How strange that Truth, which classic poets often compared to a Sublime Maiden, is often approached brazenly by those who call themselves philosophers. Isn’t it vulgar to go up to Truth and, figuratively speaking, tear her clothes off and show her naked to the world? Under such conditions she’s not going to yield the full fruits of her love. “Here, at last, is The Truth!” they call out like carnies. These “truths” may be taken as The Truth, but in time, they pass. Witness Hegel, Marx, Sartre and Nietzsche. I’m wary of those who claim they’ve found The Truth. The direct approach is doomed to failure: Marlene Dietrich sang, “I like a guy who takes his time.”
Art is an approach to Truth. This is what Freud meant when he said, “Everywhere I go I find a poet has been there before me.” The intuitions of poets reveal deeper human truths than clinical experiments. How sad that Freud didn’t learn the real lesson from art! Instead, he laid out his own set of invariable truths about the human psyche, various inescapable complexes, sexual impulses, the division of the persona into Ego, Id and Super-Ego. If Freud had really understood the message of the poets, he would’ve suggested truths as the poets do, not laid out a system.
The strength of art is that it refrains from making definitive statements. Most arts, due to the mediums used in their expression (sound, color, shape), can only suggest directions. The sensitive observer or listener will sense the truth in what they experience. But this truth remains a mystery existing between the logical mind and the realm of emotions. I believe this is why Jesus spoke in parables to the disciples.
Humans desire systems. Each time we come too close to freedom, we shy away and create a new set of invariable rules. Though I’m no fan of Nietzsche, what was positive in his writings was the idea to free the human spirit and mind. But then came Freud to put us all back in our deterministic, biological prison. The Devil became the Id, our Adamic propensities became the Ego and, finally, Religious Morality, the moderator, became the Super-Ego. Confession left the Church and took place on the psychiatric couch.

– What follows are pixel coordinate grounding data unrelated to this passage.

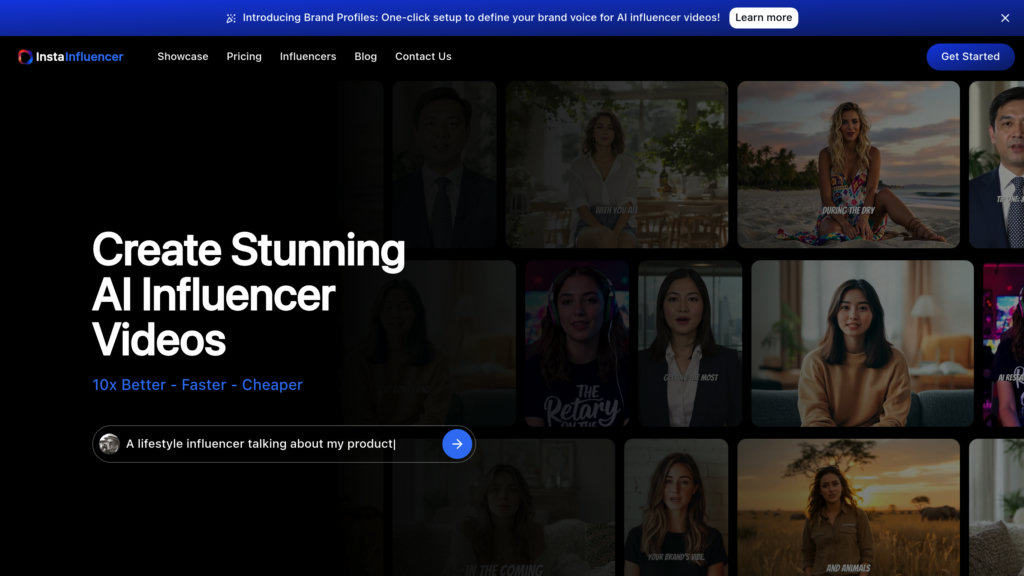This screenshot has width=1024, height=576.
Task: Visit the Blog section
Action: pos(366,57)
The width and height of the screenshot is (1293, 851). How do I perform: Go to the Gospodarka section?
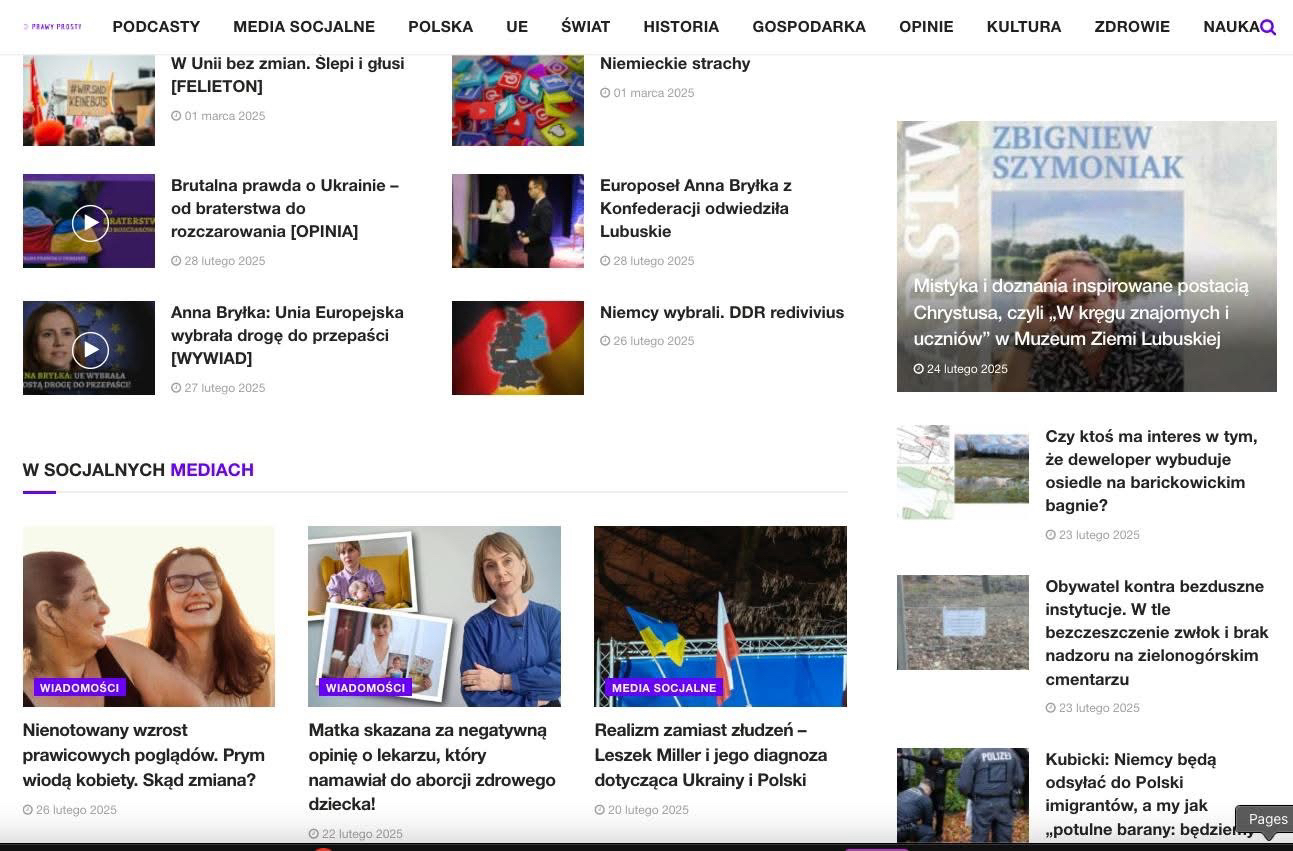click(808, 27)
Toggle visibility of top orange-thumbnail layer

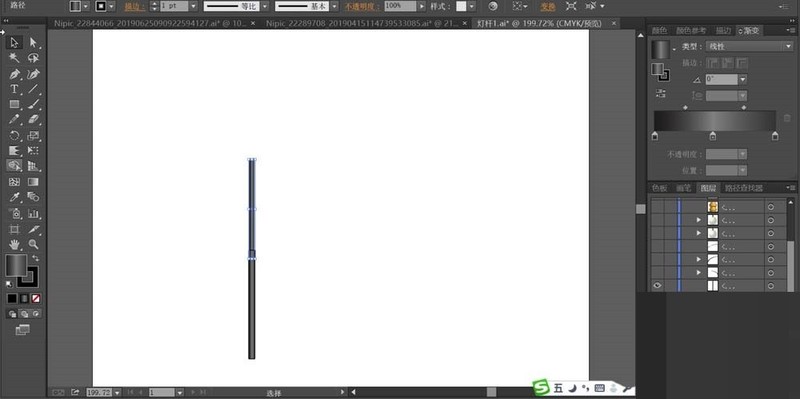tap(657, 207)
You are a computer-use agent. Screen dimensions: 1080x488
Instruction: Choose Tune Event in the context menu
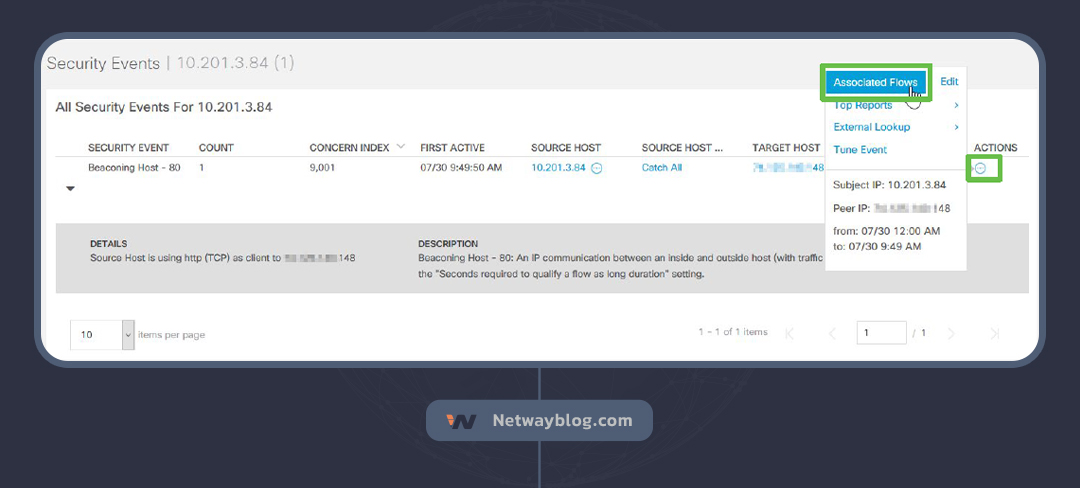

Another example occurred at the end of the 19th century in music. As the tonal musical system collapsed in the West under the pressures of Wagnerian chromaticism, new ways were sought to introduce recognizable form into composition. These took various forms, the two best known were compositions using the concept of intervallic organization (for example Scriabin’s Black Mass Sonata), early Schoenberg works like Pierrot Lunaire among others) and the other, the creation of form through contrast in complexity or formal shape (for example Charles Ives’ Robert Browning Overture, Stravinsky’s The Rite of Spring or the first movement of Mahler’s 9th symphony. But, instead of staying in the realm of freedom, as if it was just too much to bear, the Twelve-Tone System of Composition was invented by Schoenberg, which then held almost total sway in the West for decades afterwards.
It’s regrettable that Freedom is often equated with Chaos. Happily, there are those who can’t bend to external rules, their intuition is too powerful. The Poet was there before all systems and will be there long after they are gone.